Known for his modernist designs, most of Jennings’ projects featured a collaboration between either the artists, clients, or the engineering team that executes his designs. “If there is a word that I would like you to keep in the back of your mind, it would be the word collaboration,” he advised.
For his ambitious Oliver Ranch project located in Sonoma County, which Jennings recommended that the audience visit, he spoke about his collaboration with renowned sculpture artist David Rabinowitch. At the behest of his client, Jennings went to New York to meet with Rabinowitch who had carved sculptures into the walls. “One of the things that I realized was that once the walls became sculpture, they were sacred in terms of being art,” explained Jennings. “There were going to be no photographs on the walls, no ceramic cats hung on the walls, no furniture pushed up against the walls. In a way, I saw it as art put in the service of protecting architecture.
“In a sense, to me what was really beautiful about the whole experience was that it’s a serious artist making a serious piece of art, and it’s a serious piece of architecture and they both coexist in a kind of really intricate collaboration. It is a true collaboration.”
For the Art Pool + Pavilion project located in Calistoga, California, Jennings collaborated with artist James Turrell, known for achieving sublime effects by the play of light and space, as well as ARH instructor Paul Burgin, who was the project architect. Perched on a pool of water, the 16-foot cube has an 8 x 8-foot opening at the bottom and an 8 x 8-foot opening at the top. “The way you get into it is to go underwater and come up inside of it,” shared Jennings.
He explained further that his clients had commissioned Turrell to design the “skyspace” or the outdoor pavilion and he was brought on board by landscape architect Tom Leader after Turrell completed the initial design of the pavilion.
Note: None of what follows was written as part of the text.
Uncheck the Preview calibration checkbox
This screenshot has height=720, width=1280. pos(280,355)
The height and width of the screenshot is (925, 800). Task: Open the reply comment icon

The “skyspace” features an aluminum kitchen and changing rooms. LED lighting was used around the edges “to alter the color of the ceiling and it works as dusk becomes dark and as dawn becomes day, both ends of the spectrum,” Jennings noted. “What happens is because the colors change, and your perception of color changes, what Turrell does is with a computer-controlled LED system of controlling the color, you have a perception that the sky might be purple when it’s really grey or it might be kind of greenish when it’s not.”
“That was a really unique project and a wonderful opportunity to sort of fuse art with architecture and, as part of that project, we all got to visit Roden Crater in Arizona, which is a crater that James Turrell is making into a largescale piece of Earth art, and that was really something special,” added Burgin, who mentioned that the Art Pool + Pavilion project was published in New York Times Magazine.
Following the two-hour presentation, audience members were left feeling inspired by the architect’s presentation, from the anecdotes and lessons he shared from his career to his collaborations with both his clients and fellow professionals.
“I really like how [his work] is simple, yet beautiful and, at the same time, very detail-oriented,” said Paula Nicoli, an M. Arch student graduating in Spring 2020. “I think his work is wonderful. He was very inspirational [to] me.”
“[Jennings] was really inspiring because he explained every project and his thoughts clearly. He didn’t use those big words for students which usually architects like to do, so that was like a welcoming, friendly part,” said M.Arch student Fan Pan. “He also emphasized the collaboration and his design as also dealing with lights and materials. That is like a huge part [of] architecture because those are more related to human experiences.” “He was able to capture the attention of the students for a very long time and gave a broad view of his work throughout his life, and the issues he addressed as an architect,” commented ARH Graduate Director Mark Mueckenheim. “That’s a very unique view, you don’t get to see something like this every day.”